• WORK REQUEST: Your result will be the set of lines with "Collapse", copied from the material below.

• DATASET CONTENT:

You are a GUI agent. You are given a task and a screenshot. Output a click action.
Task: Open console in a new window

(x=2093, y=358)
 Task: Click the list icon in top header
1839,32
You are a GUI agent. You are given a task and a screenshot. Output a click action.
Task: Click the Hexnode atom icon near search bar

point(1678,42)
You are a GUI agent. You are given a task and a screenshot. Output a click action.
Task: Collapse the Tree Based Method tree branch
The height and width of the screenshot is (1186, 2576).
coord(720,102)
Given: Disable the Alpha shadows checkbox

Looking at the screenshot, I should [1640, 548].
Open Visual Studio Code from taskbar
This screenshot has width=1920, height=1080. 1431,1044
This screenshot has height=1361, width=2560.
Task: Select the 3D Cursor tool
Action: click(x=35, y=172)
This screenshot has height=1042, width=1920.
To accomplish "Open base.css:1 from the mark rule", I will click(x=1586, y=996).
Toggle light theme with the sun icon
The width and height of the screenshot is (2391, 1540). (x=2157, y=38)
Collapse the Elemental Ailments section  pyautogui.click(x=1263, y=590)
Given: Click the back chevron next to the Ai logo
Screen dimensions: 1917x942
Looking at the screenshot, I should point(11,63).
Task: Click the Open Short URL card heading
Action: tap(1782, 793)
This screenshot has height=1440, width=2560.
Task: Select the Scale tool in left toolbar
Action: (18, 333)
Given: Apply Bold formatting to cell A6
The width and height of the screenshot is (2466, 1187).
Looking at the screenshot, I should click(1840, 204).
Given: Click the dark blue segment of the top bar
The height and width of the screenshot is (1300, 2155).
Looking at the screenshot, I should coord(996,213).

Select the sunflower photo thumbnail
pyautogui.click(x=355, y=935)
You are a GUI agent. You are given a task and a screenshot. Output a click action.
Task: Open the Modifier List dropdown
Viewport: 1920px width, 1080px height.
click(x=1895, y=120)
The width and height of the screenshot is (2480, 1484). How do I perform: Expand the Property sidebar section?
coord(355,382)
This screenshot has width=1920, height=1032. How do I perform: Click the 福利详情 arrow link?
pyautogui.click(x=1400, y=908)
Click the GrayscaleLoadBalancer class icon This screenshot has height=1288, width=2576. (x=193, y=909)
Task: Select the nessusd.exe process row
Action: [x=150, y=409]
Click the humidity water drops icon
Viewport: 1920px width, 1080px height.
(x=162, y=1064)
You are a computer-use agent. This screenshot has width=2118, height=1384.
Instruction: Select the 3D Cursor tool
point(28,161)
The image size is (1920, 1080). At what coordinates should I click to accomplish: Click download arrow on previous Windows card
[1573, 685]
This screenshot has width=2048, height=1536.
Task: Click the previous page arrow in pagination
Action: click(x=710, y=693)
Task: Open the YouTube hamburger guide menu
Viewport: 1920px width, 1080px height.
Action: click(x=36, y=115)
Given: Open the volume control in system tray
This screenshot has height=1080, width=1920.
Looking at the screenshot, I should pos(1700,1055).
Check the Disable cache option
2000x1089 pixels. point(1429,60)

• WRITTEN SOLUTION:
Task: Collapse the Tree Based Method tree branch
Collapse the Elemental Ailments section  pyautogui.click(x=1263, y=590)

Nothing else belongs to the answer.